=== Extracted entries ===
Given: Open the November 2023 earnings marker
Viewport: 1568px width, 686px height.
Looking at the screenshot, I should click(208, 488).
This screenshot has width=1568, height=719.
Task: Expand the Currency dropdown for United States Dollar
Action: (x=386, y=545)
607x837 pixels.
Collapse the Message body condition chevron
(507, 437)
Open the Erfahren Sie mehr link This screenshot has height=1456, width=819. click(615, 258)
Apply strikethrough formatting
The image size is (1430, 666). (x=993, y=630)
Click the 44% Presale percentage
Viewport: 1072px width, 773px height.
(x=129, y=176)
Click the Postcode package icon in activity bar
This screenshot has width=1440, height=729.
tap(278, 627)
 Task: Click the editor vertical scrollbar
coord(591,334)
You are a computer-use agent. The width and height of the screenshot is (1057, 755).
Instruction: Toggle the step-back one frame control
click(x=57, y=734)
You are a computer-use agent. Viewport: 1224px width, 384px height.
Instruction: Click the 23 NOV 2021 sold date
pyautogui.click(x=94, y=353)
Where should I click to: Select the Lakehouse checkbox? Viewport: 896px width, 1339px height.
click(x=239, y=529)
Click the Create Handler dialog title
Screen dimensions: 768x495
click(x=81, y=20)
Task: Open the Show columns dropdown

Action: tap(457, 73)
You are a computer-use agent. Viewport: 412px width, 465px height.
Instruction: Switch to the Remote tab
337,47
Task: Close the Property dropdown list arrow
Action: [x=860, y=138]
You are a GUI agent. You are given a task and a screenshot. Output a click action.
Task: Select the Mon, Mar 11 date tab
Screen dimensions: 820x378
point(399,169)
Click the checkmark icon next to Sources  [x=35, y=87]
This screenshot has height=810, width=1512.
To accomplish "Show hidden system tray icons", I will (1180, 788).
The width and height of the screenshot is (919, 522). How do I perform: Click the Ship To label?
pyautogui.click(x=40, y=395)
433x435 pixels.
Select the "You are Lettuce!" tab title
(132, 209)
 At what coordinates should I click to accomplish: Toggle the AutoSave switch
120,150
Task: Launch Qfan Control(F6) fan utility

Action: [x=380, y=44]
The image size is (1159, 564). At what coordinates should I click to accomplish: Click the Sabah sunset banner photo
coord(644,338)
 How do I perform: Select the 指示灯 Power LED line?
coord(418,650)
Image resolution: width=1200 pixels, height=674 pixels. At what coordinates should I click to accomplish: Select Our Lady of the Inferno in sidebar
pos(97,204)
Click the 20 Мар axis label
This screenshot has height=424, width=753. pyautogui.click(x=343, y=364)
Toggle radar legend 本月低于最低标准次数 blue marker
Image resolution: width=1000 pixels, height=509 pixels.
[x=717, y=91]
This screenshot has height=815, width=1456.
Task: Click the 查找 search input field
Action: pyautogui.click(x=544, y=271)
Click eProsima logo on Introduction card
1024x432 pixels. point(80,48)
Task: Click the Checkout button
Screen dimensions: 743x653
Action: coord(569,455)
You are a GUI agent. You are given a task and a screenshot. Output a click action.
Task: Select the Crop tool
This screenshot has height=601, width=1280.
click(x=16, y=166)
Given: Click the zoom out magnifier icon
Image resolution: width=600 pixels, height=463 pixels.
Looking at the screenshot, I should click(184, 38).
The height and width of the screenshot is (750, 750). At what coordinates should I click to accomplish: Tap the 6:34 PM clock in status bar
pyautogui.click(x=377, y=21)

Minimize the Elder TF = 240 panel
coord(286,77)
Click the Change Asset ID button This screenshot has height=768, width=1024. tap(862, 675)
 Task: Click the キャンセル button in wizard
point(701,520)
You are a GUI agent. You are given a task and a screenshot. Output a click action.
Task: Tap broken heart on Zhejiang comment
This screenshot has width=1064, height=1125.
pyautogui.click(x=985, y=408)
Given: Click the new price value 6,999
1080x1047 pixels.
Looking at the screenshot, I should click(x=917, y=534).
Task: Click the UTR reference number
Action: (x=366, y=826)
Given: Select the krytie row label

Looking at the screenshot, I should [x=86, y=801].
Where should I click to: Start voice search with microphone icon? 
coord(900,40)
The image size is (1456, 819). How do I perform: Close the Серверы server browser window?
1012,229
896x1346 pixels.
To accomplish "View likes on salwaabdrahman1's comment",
===
--- Exercise ---
Output every record exactly as written, with nothing dropped.

--- Output of the exercise ---
Given: Open the November 2023 earnings marker
Viewport: 1568px width, 686px height.
Looking at the screenshot, I should click(208, 488).
This screenshot has width=1568, height=719.
Task: Expand the Currency dropdown for United States Dollar
Action: (x=386, y=545)
607x837 pixels.
Collapse the Message body condition chevron
(507, 437)
Open the Erfahren Sie mehr link This screenshot has height=1456, width=819. click(615, 258)
Apply strikethrough formatting
The image size is (1430, 666). (x=993, y=630)
Click the 44% Presale percentage
Viewport: 1072px width, 773px height.
(x=129, y=176)
Click the Postcode package icon in activity bar
This screenshot has width=1440, height=729.
tap(278, 627)
 Task: Click the editor vertical scrollbar
coord(591,334)
You are a computer-use agent. The width and height of the screenshot is (1057, 755).
Instruction: Toggle the step-back one frame control
click(x=57, y=734)
You are a computer-use agent. Viewport: 1224px width, 384px height.
Instruction: Click the 23 NOV 2021 sold date
pyautogui.click(x=94, y=353)
Where should I click to: Select the Lakehouse checkbox? Viewport: 896px width, 1339px height.
click(x=239, y=529)
Click the Create Handler dialog title
Screen dimensions: 768x495
click(x=81, y=20)
Task: Open the Show columns dropdown

Action: tap(457, 73)
You are a computer-use agent. Viewport: 412px width, 465px height.
Instruction: Switch to the Remote tab
337,47
Task: Close the Property dropdown list arrow
Action: [x=860, y=138]
You are a GUI agent. You are given a task and a screenshot. Output a click action.
Task: Select the Mon, Mar 11 date tab
Screen dimensions: 820x378
point(399,169)
Click the checkmark icon next to Sources  [x=35, y=87]
This screenshot has height=810, width=1512.
To accomplish "Show hidden system tray icons", I will (1180, 788).
The width and height of the screenshot is (919, 522). How do I perform: Click the Ship To label?
pyautogui.click(x=40, y=395)
433x435 pixels.
Select the "You are Lettuce!" tab title
(132, 209)
 At what coordinates should I click to accomplish: Toggle the AutoSave switch
120,150
Task: Launch Qfan Control(F6) fan utility

Action: [x=380, y=44]
The image size is (1159, 564). At what coordinates should I click to accomplish: Click the Sabah sunset banner photo
coord(644,338)
 How do I perform: Select the 指示灯 Power LED line?
coord(418,650)
Image resolution: width=1200 pixels, height=674 pixels. At what coordinates should I click to accomplish: Select Our Lady of the Inferno in sidebar
pos(97,204)
Click the 20 Мар axis label
This screenshot has height=424, width=753. pyautogui.click(x=343, y=364)
Toggle radar legend 本月低于最低标准次数 blue marker
Image resolution: width=1000 pixels, height=509 pixels.
[x=717, y=91]
This screenshot has height=815, width=1456.
Task: Click the 查找 search input field
Action: pyautogui.click(x=544, y=271)
Click eProsima logo on Introduction card
1024x432 pixels. point(80,48)
Task: Click the Checkout button
Screen dimensions: 743x653
Action: coord(569,455)
You are a GUI agent. You are given a task and a screenshot. Output a click action.
Task: Select the Crop tool
This screenshot has height=601, width=1280.
click(x=16, y=166)
Given: Click the zoom out magnifier icon
Image resolution: width=600 pixels, height=463 pixels.
Looking at the screenshot, I should click(184, 38).
The height and width of the screenshot is (750, 750). At what coordinates should I click to accomplish: Tap the 6:34 PM clock in status bar
pyautogui.click(x=377, y=21)

Minimize the Elder TF = 240 panel
coord(286,77)
Click the Change Asset ID button This screenshot has height=768, width=1024. tap(862, 675)
 Task: Click the キャンセル button in wizard
point(701,520)
You are a GUI agent. You are given a task and a screenshot. Output a click action.
Task: Tap broken heart on Zhejiang comment
This screenshot has width=1064, height=1125.
pyautogui.click(x=985, y=408)
Given: Click the new price value 6,999
1080x1047 pixels.
Looking at the screenshot, I should click(x=917, y=534).
Task: Click the UTR reference number
Action: (x=366, y=826)
Given: Select the krytie row label

Looking at the screenshot, I should [x=86, y=801].
Where should I click to: Start voice search with microphone icon? 
coord(900,40)
The image size is (1456, 819). How do I perform: Close the Серверы server browser window?
1012,229
896x1346 pixels.
To accomplish "View likes on salwaabdrahman1's comment",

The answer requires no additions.